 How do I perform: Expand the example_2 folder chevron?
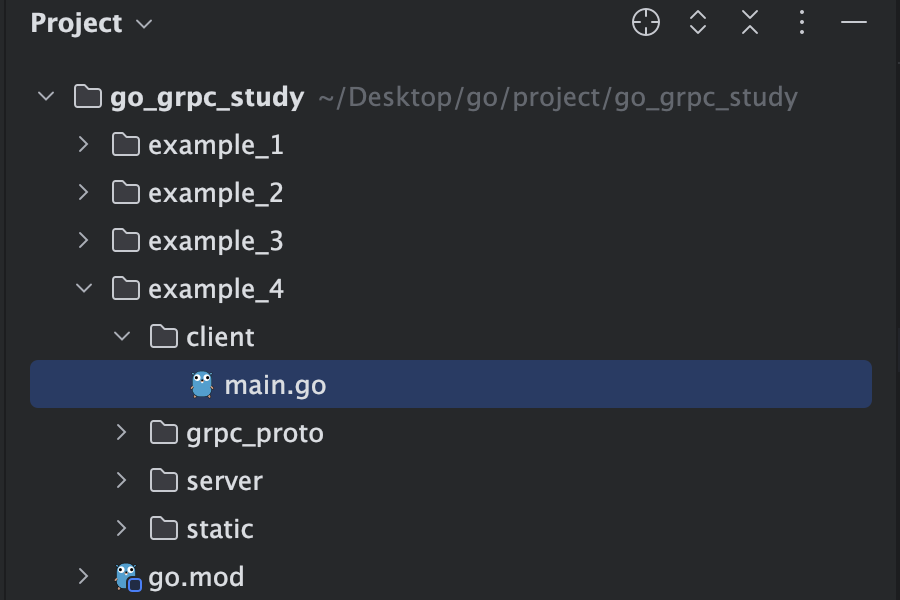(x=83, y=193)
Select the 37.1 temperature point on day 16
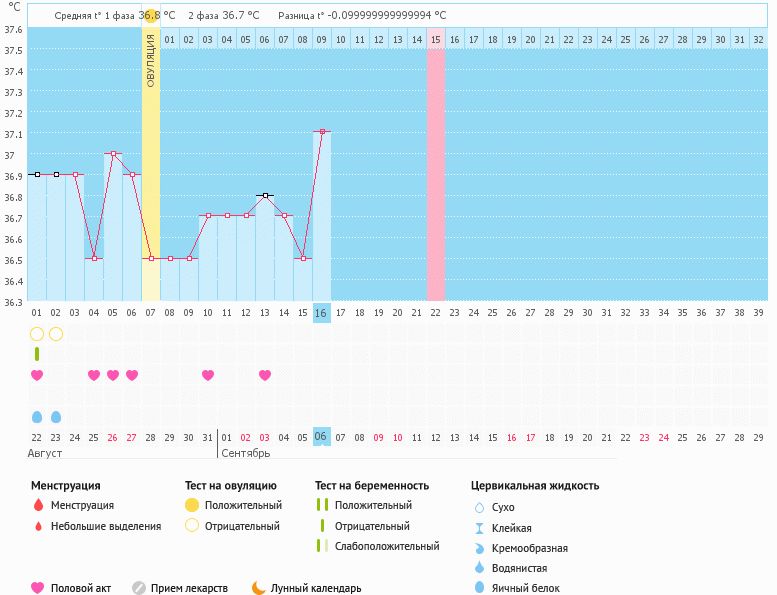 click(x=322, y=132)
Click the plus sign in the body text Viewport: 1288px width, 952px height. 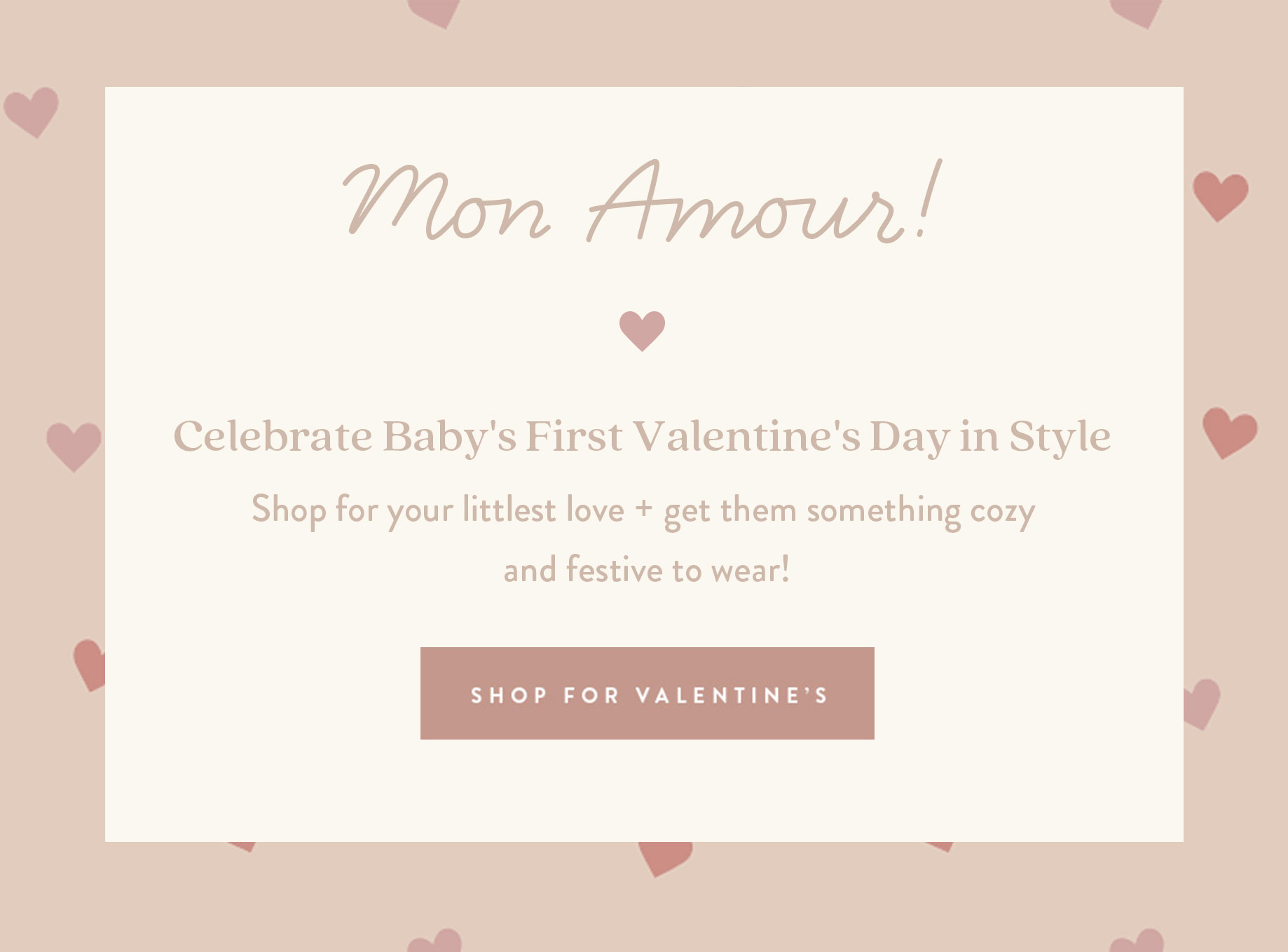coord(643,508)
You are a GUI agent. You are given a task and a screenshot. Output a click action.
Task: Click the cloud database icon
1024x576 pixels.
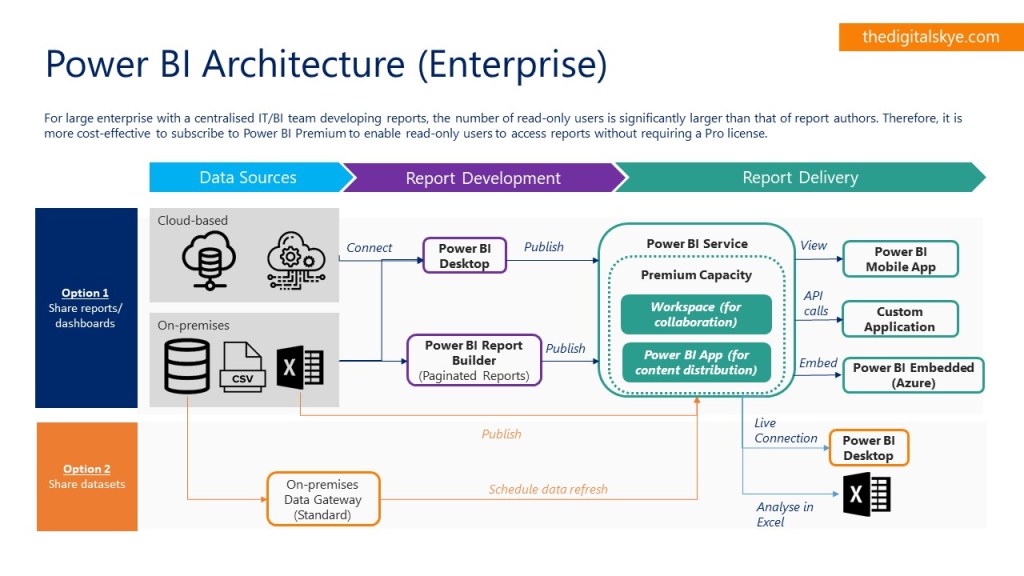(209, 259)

※ ※ ※

Work order:
Every line from the one containing "Task: Click the cloud database icon" through the last line of the records is to be reproduced exactly, with pictures left out and nothing else given.

Result:
Task: Click the cloud database icon
1024x576 pixels.
(209, 259)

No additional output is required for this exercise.